The ISD Editorial Board argues that unpaid internships are unfair and increase socioeconomic inequality in the workplace. 

Editorial Board

You need experience to get a job, but you need to have a job to get experience. 

All college students and recent graduates are more than aware of the job search catch-22. One of the only viable solutions is to have an internship during college. 

Iowa State even requires internships for many majors, particularly in the College of Liberal Arts and Sciences.  

Internships are a great way for students to get out into the real world and see if they really want to work in their chosen field full time. Internships are also a common way to get into the hands-on learning environment, those experiential learning experiences. 

If you can land an internship, then you should absolutely consider doing one. 

That is, if you can afford it.

In 2019, close to 40 percent of internships were unpaid.
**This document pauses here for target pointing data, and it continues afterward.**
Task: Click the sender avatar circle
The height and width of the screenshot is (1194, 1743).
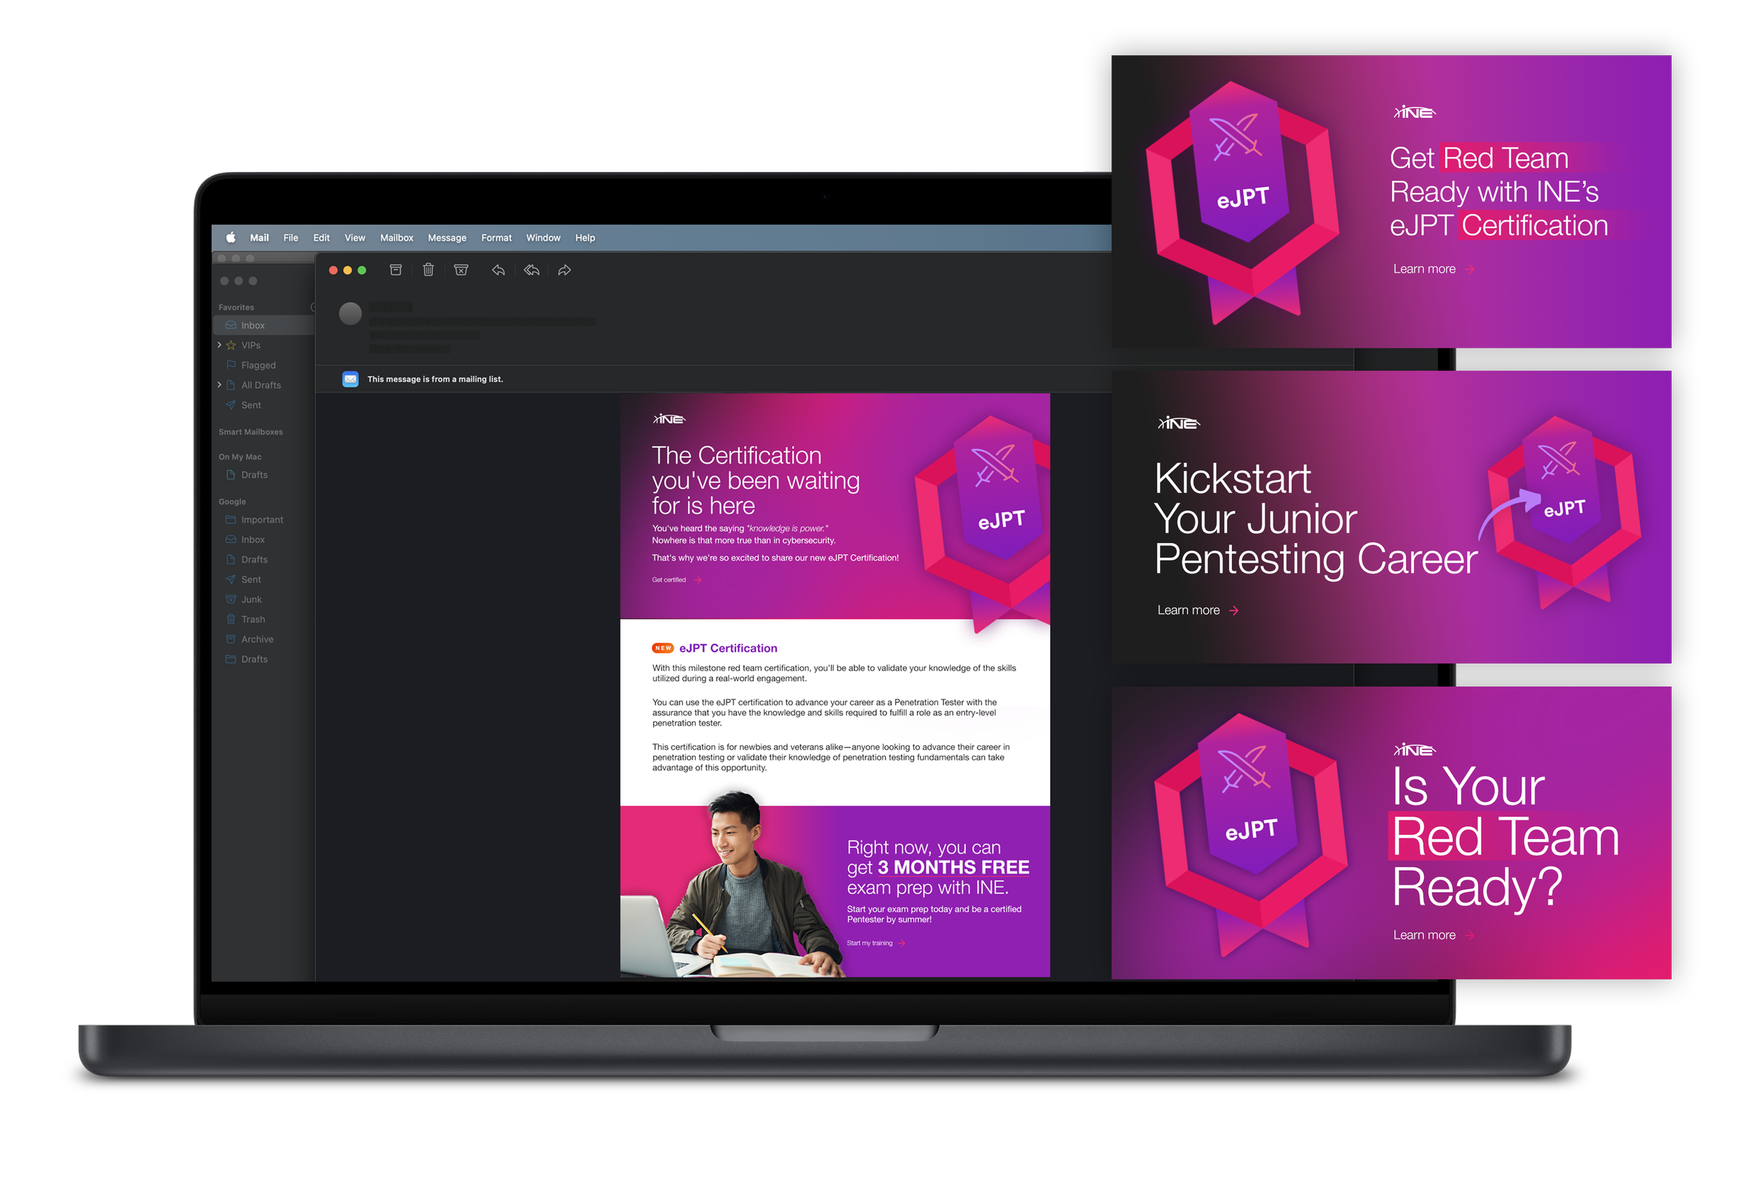Action: (350, 314)
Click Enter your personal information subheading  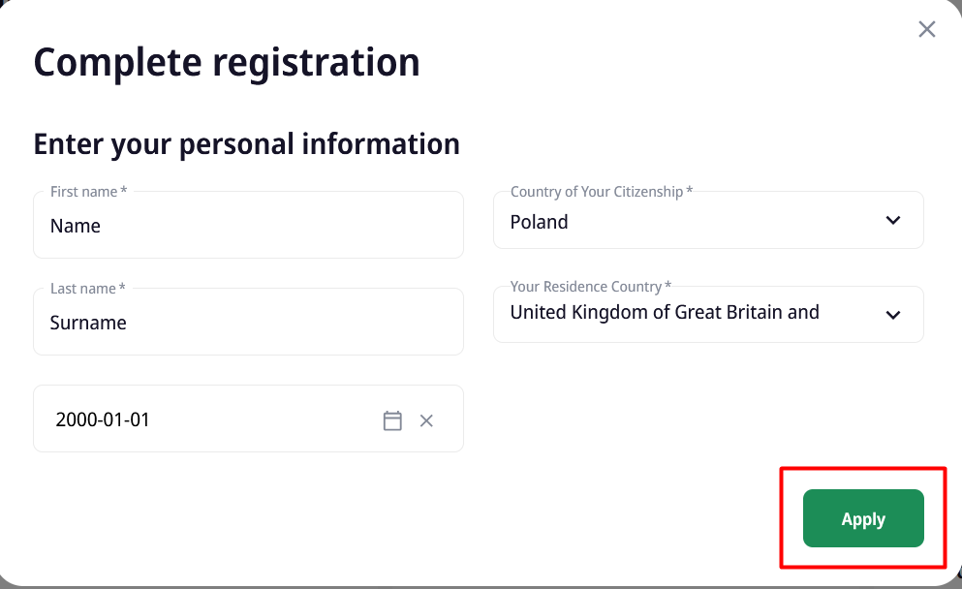[246, 143]
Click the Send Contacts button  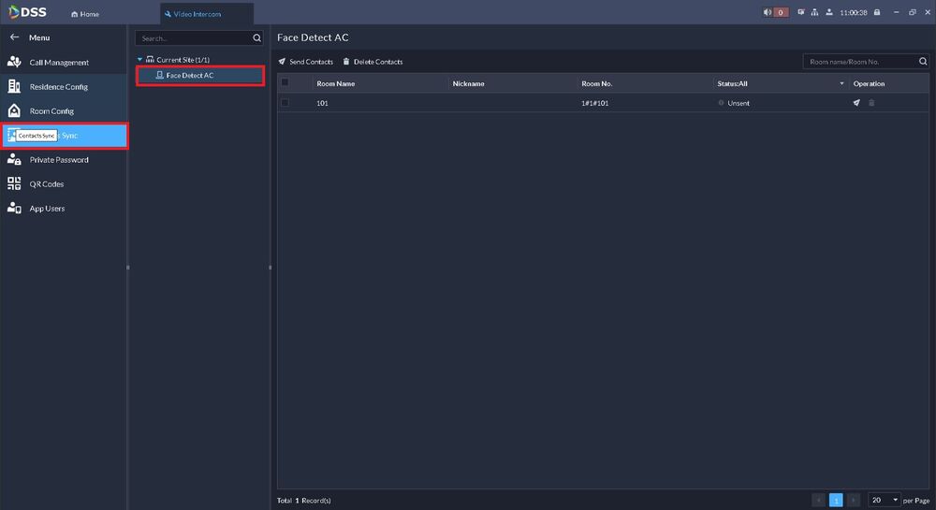coord(306,62)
The largest percentage of unpaid internships is in the social services sector, but there are unpaid internships in most fields. 

Unpaid internships are considered legal if they pass the primary beneficiary test adopted by the Wage and Hour Division (WHD) of the Department of Labor. There are seven factors included in the test to determine who is the primary beneficiary, but the WHD has said the test is flexible and every case is unique.

The most important aspect of unpaid internships is that the intern is the primary beneficiary. If it’s the other way around, then the intern is really an employee and, according to the WHD, should be paid as such. 

Some people argue, however, that all interns should be paid, regardless of the standards of the federal government. A lot of people, actually.

We agree.

People should be paid for their work. While students are getting something out of even unpaid internships — knowledge, experience or maybe college credit — there are a lot of unintended consequences from unpaid internships.

Unpaid internships worsen socioeconomic inequality. If only some students can afford to have them, then a number of candidates are already excluded. This not only affects the students who are unable to have the internship but can also impact the job market as a whole. 

Companies benefit from unpaid internships, true, but they’re also hurt by them. They are limiting the diversity of the candidates that apply and may not be receiving applications from the most qualified candidates. 

This is not an abstract issue. Iowa State has majors that require students to have an internship before graduation. If a student can only find an unpaid internship, they are essentially paying to take the class and in turn provide labor. 

It’s not inaccurate to say many students have to give more than they get from unpaid internships. 

Students must first qualify for these internships, paid or unpaid. This means students pay for classes to learn skills to apply for internships and then get very little in return.

True, there’s value beyond money. Experience is important. But for many students, money has to be the priority — they simply cannot afford to have an unpaid internship. 

An argument in favor of any internship is the networking aspect, but those who would benefit the most from getting a leg up are the very students who can’t afford to take most internships. 

Another huge issue is the lack of protections for unpaid interns. The purpose of Title VII of the Civil Rights Act is to protect employees; if interns aren’t employees, then does this protection apply? 

Only in some states

This means unpaid interns will have little to no standing in court should discrimination prohibited by Title VII takes place. They are lacking crucial protections that their co-workers are not. 

Unpaid interns should not be considered volunteers. Students take internships out of necessity: to land a job, to network, to gain experience. They are not doing this for charity. They are working in professional environments side by side with paid workers and under the supervision of higher-level employees. 

They mirror employees in nearly all the ways that matter except for the most important one. 

Students should absolutely complete internships for the experience, the networking and the on-the-job learning, but not every student has the opportunity and ability to do so. 

We support internships and even schools requiring them — but only if students are getting fairly compensated. Students, as with any other person that provides work, should be paid for their labor.